◆ EXERCISE BRIEF
Your task is to filter the data below down to the lines holding "computer".

START PROVIDED DATA

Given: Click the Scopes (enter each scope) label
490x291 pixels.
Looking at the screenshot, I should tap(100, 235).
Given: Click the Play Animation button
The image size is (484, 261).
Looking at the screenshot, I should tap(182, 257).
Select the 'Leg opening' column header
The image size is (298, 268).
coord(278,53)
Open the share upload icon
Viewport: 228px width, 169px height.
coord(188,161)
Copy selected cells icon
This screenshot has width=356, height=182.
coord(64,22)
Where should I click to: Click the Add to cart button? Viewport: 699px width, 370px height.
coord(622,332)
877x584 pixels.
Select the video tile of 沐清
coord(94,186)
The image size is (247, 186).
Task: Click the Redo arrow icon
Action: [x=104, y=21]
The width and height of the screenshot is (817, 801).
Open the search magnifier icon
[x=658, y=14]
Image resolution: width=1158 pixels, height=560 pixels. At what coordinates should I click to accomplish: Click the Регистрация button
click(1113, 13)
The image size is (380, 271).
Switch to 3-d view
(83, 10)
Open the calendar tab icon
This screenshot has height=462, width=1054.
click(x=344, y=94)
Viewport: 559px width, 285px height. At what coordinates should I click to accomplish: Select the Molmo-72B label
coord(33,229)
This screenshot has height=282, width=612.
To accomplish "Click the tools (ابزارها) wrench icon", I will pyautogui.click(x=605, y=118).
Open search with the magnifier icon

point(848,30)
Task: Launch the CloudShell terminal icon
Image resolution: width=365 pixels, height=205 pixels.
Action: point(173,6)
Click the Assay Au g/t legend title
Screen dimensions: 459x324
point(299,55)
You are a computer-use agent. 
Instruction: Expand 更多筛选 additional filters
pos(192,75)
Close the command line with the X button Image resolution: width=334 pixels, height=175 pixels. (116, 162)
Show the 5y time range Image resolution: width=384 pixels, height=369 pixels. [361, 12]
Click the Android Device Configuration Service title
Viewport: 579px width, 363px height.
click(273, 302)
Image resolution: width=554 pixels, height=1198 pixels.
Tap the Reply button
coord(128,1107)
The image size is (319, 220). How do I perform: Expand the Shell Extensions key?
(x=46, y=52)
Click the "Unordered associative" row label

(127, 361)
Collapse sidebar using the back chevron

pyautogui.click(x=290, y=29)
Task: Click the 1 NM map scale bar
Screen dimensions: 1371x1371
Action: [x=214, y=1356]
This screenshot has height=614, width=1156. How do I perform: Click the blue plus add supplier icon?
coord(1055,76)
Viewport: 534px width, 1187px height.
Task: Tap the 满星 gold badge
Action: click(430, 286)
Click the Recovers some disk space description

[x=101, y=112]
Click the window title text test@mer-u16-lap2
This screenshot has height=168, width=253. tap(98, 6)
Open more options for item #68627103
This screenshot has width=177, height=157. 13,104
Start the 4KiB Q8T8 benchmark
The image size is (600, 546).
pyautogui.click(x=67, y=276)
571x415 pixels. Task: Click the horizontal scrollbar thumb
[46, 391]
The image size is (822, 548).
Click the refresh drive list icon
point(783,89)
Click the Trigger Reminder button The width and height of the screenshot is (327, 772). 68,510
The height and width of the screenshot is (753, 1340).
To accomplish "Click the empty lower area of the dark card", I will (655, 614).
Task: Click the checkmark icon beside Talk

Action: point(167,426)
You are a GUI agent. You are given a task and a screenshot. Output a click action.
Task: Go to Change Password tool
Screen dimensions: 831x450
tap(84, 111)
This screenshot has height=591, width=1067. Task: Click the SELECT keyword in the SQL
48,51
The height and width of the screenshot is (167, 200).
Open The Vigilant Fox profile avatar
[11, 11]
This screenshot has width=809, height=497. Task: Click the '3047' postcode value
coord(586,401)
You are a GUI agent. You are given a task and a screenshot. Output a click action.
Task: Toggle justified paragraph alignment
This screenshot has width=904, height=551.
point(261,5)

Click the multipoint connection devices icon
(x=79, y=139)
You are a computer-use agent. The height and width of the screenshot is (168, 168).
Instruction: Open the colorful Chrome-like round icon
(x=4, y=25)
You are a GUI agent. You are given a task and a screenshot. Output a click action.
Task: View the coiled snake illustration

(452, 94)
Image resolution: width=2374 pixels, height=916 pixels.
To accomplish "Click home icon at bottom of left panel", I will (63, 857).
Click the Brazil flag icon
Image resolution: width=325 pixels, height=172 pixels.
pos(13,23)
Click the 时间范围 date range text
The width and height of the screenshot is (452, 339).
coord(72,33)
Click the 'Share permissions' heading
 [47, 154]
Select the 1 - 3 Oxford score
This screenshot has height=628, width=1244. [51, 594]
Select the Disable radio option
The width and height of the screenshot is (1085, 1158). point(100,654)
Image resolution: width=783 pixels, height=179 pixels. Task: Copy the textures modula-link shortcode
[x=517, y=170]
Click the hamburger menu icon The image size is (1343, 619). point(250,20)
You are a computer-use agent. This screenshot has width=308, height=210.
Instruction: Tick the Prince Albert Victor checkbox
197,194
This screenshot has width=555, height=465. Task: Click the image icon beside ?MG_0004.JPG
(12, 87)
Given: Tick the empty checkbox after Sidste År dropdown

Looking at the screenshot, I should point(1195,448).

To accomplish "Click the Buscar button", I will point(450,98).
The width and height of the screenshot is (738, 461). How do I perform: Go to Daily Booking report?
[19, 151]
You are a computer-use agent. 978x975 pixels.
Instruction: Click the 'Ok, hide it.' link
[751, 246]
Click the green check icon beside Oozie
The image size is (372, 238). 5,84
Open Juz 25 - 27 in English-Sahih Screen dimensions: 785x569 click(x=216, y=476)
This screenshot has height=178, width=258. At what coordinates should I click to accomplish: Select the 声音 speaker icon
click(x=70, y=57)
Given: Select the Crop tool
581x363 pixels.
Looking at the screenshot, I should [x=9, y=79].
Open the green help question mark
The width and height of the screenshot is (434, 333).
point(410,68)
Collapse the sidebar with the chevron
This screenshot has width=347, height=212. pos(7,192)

END PROVIDED DATA

◆ WRITTEN SOLUTION
You are a computer-use agent. 
You are a computer-use agent. The height and width of the screenshot is (168, 168).
You are a computer-use agent. This screenshot has width=308, height=210.
You are a computer-use agent. 978x975 pixels.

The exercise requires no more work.